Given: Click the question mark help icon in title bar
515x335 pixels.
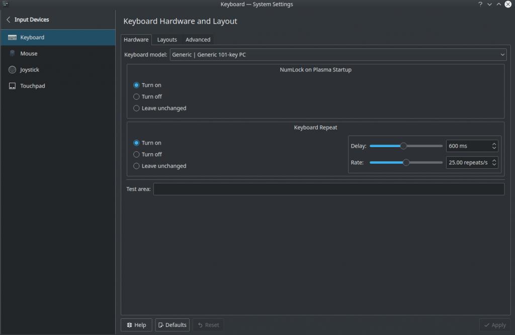Looking at the screenshot, I should click(480, 5).
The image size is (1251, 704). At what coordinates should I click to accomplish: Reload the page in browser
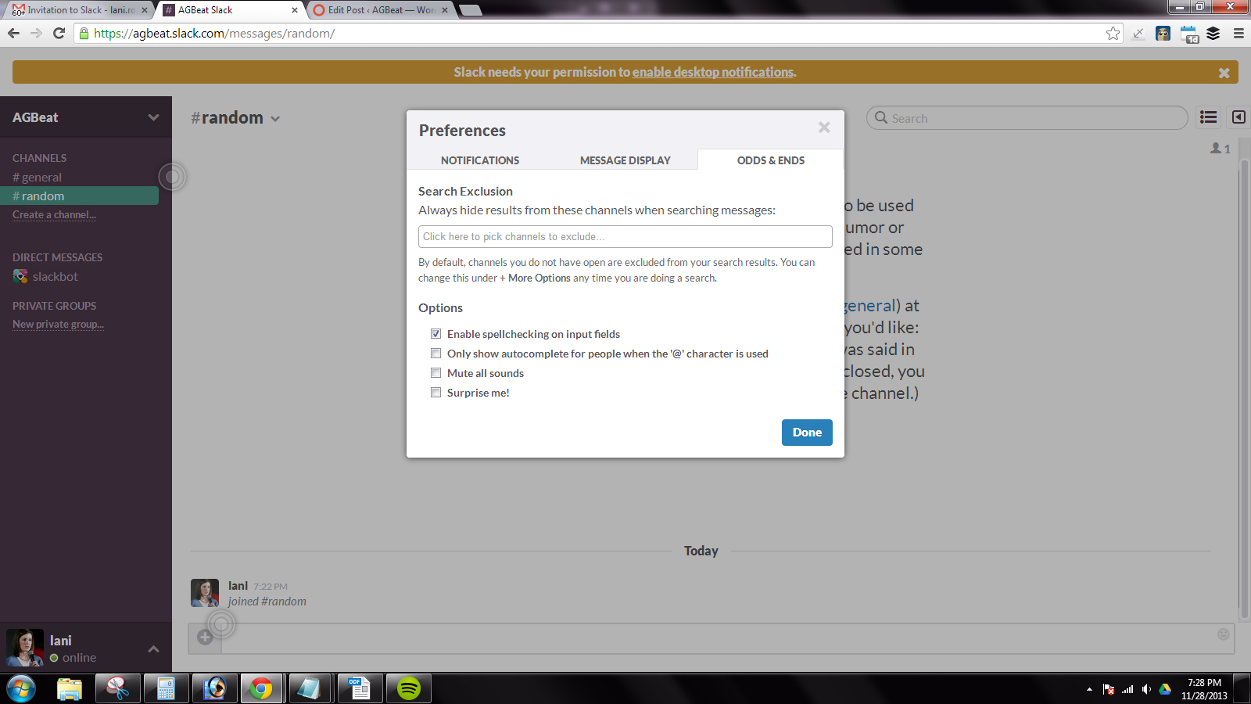coord(59,34)
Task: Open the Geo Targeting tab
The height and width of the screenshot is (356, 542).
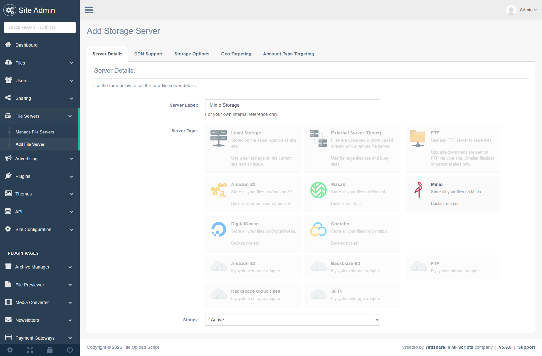Action: click(x=236, y=54)
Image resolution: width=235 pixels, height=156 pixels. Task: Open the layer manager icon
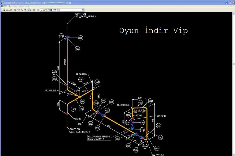[x=38, y=10]
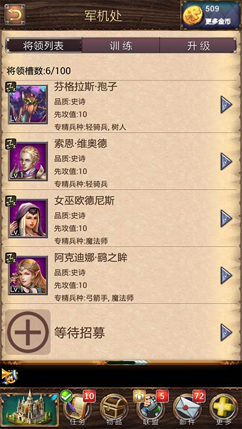Switch to the 训练 tab
The height and width of the screenshot is (429, 242).
point(121,45)
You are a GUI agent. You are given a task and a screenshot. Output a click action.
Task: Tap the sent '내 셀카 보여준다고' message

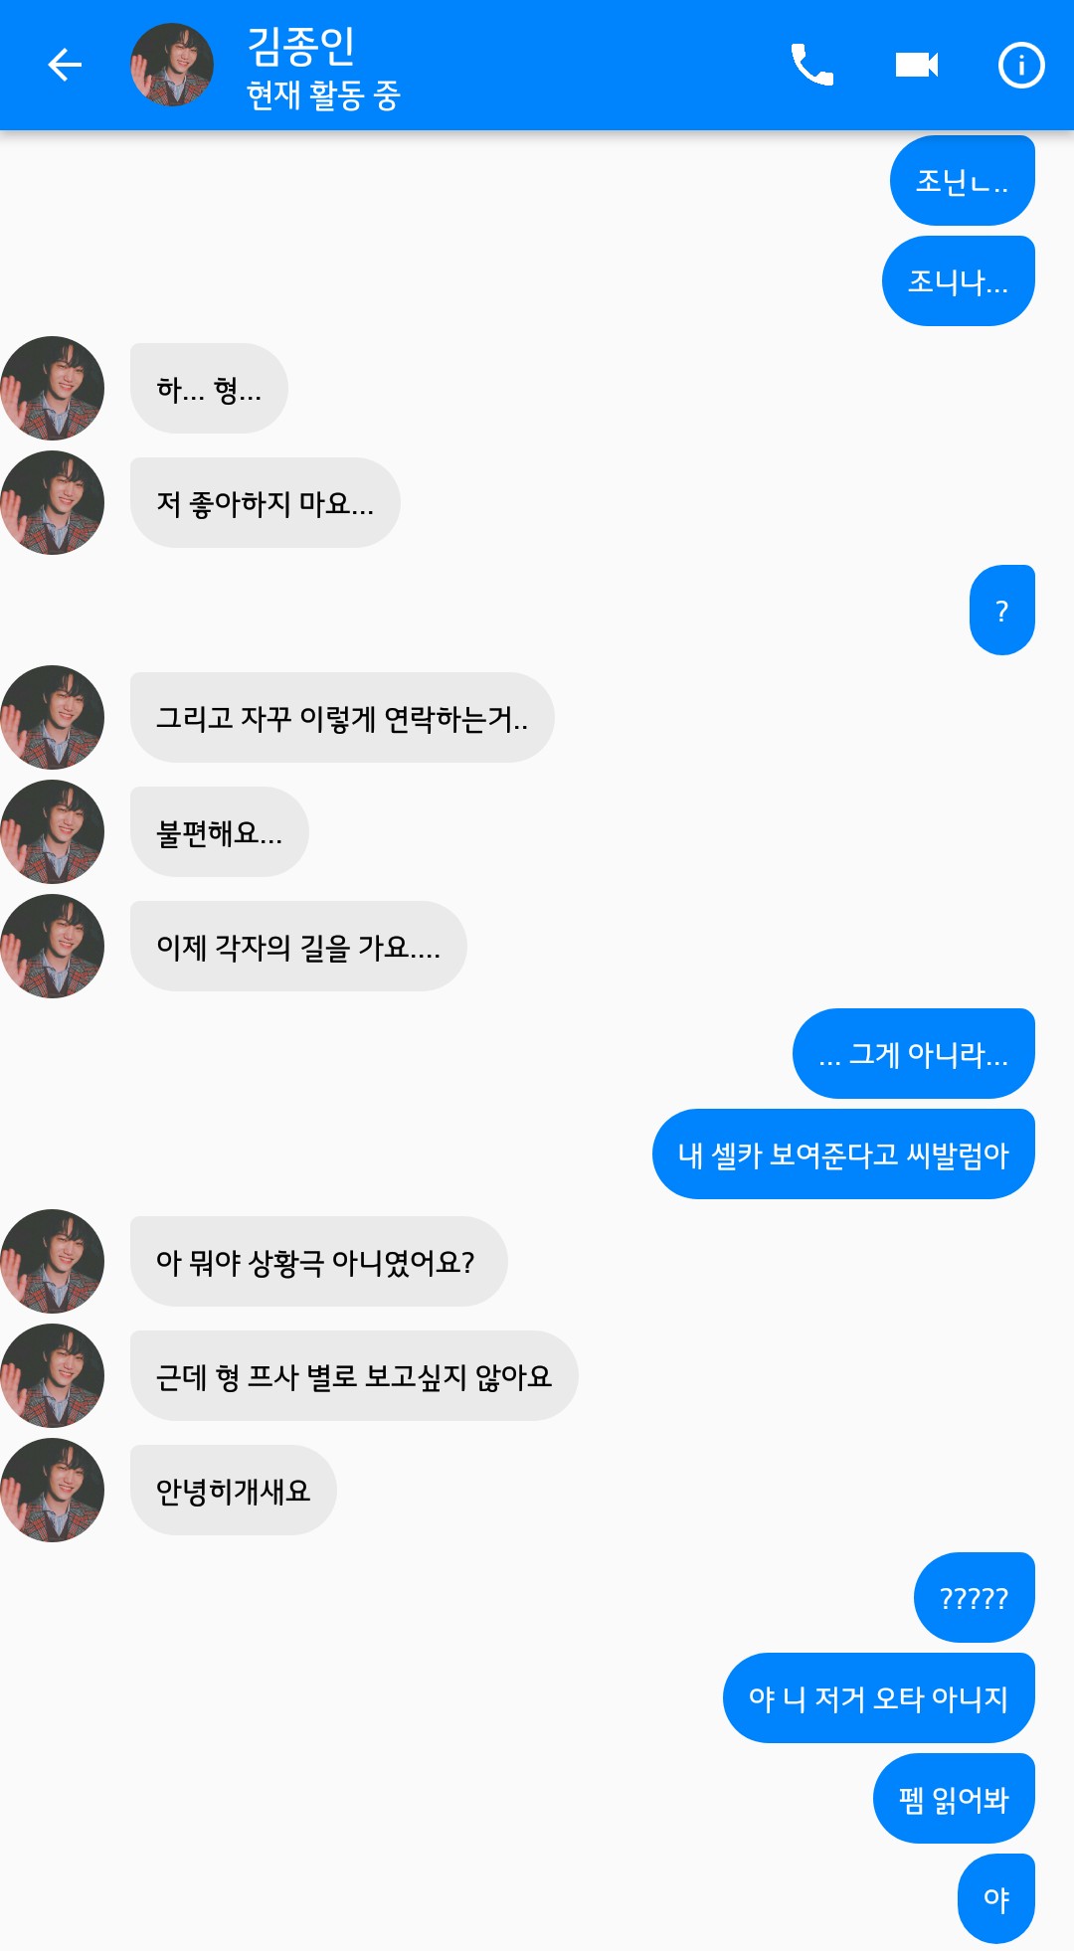coord(843,1154)
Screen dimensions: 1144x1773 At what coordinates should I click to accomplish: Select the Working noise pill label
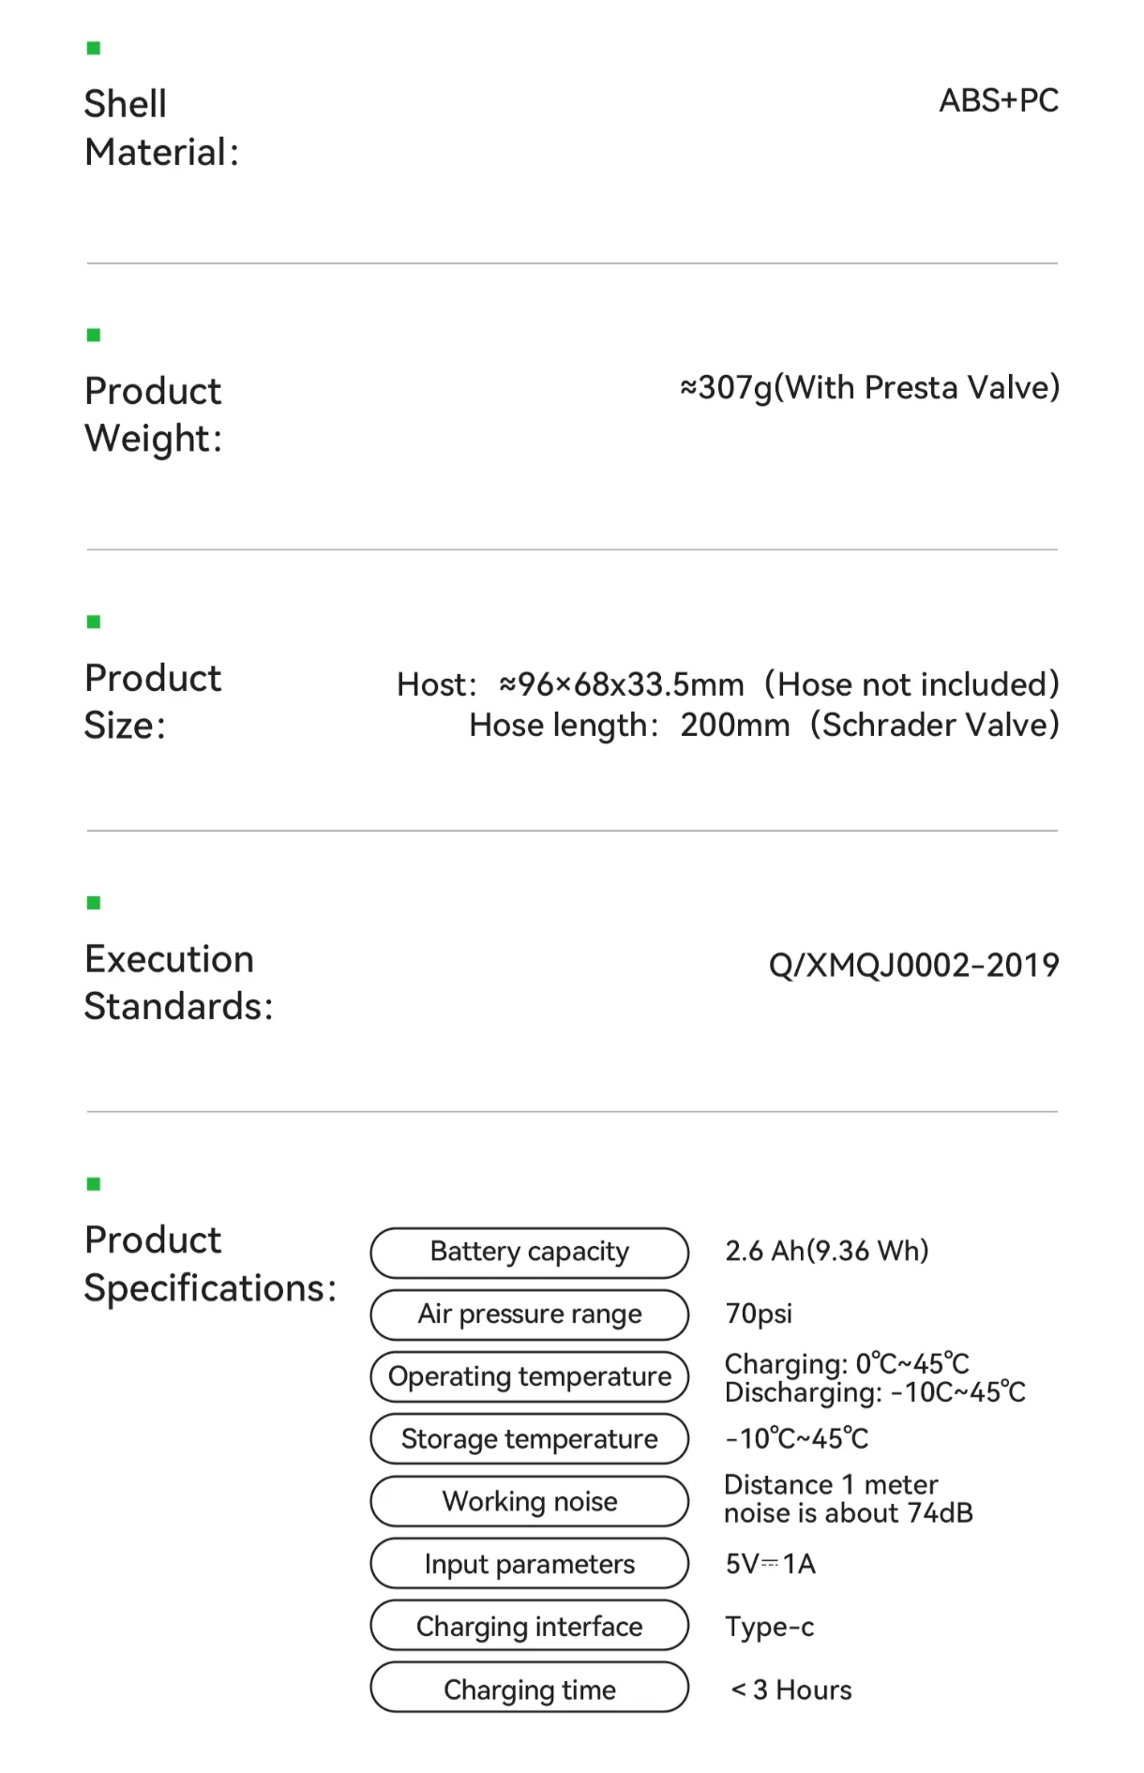530,1501
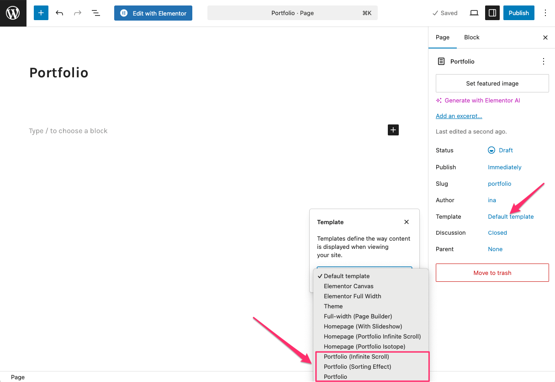This screenshot has height=382, width=555.
Task: Toggle the settings sidebar panel icon
Action: (492, 13)
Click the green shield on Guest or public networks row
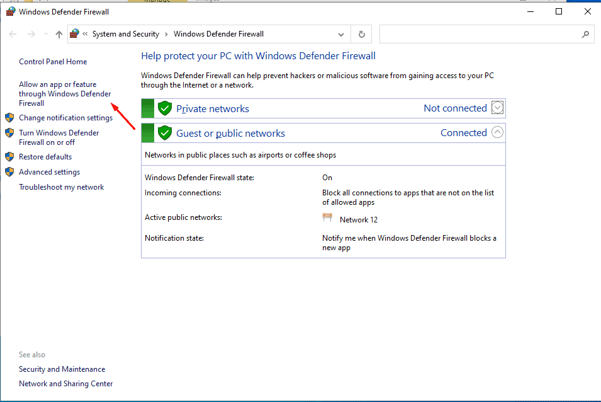Image resolution: width=601 pixels, height=402 pixels. (164, 132)
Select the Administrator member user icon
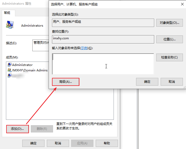 (x=10, y=65)

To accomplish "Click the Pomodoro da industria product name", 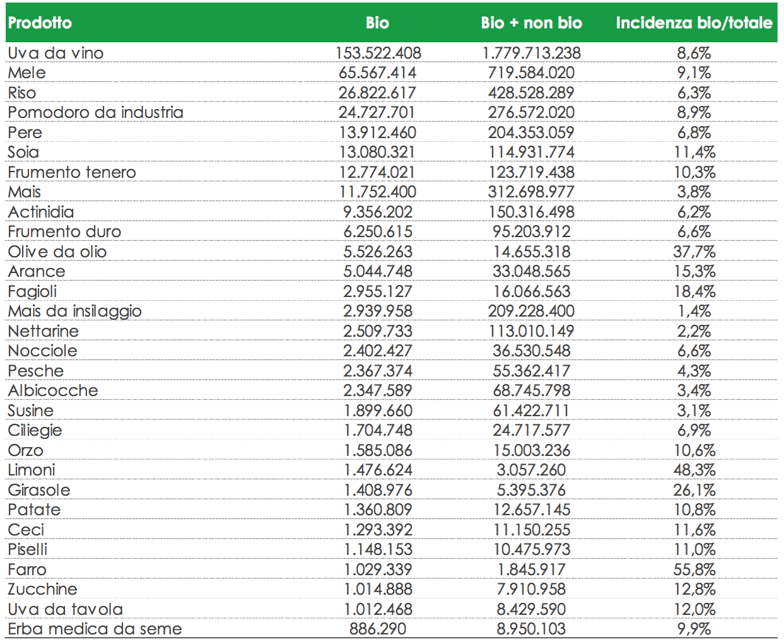I will coord(96,113).
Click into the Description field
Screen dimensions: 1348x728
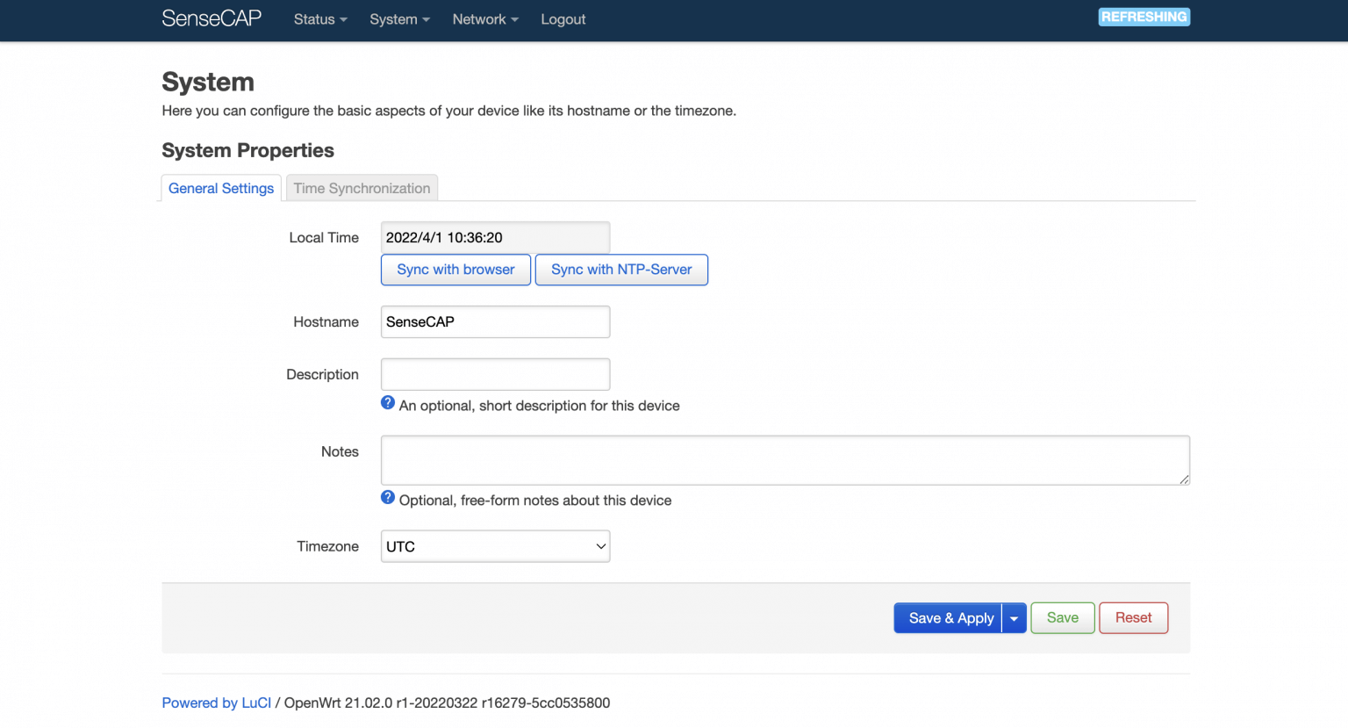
■ ■ ■ ■ ■
Using the data above, copy exactly the lines from the one containing "515x335 pixels." to the one containing "You are a GUI", inclusive. Exclude the pictures.

## YOUR RESPONSE
515x335 pixels.
Looking at the screenshot, I should click(480, 5).
The image size is (1251, 704). At what coordinates should I click to accomplish: Reload the page in browser
coord(59,34)
Task: Open the Geo Targeting tab
The height and width of the screenshot is (356, 542).
Action: click(x=236, y=54)
Image resolution: width=235 pixels, height=156 pixels. Task: Open the layer manager icon
[x=38, y=10]
Switch to the 训练 tab
The height and width of the screenshot is (429, 242).
point(121,45)
You are a GUI agent. You are given a task and a screenshot. Output a click action.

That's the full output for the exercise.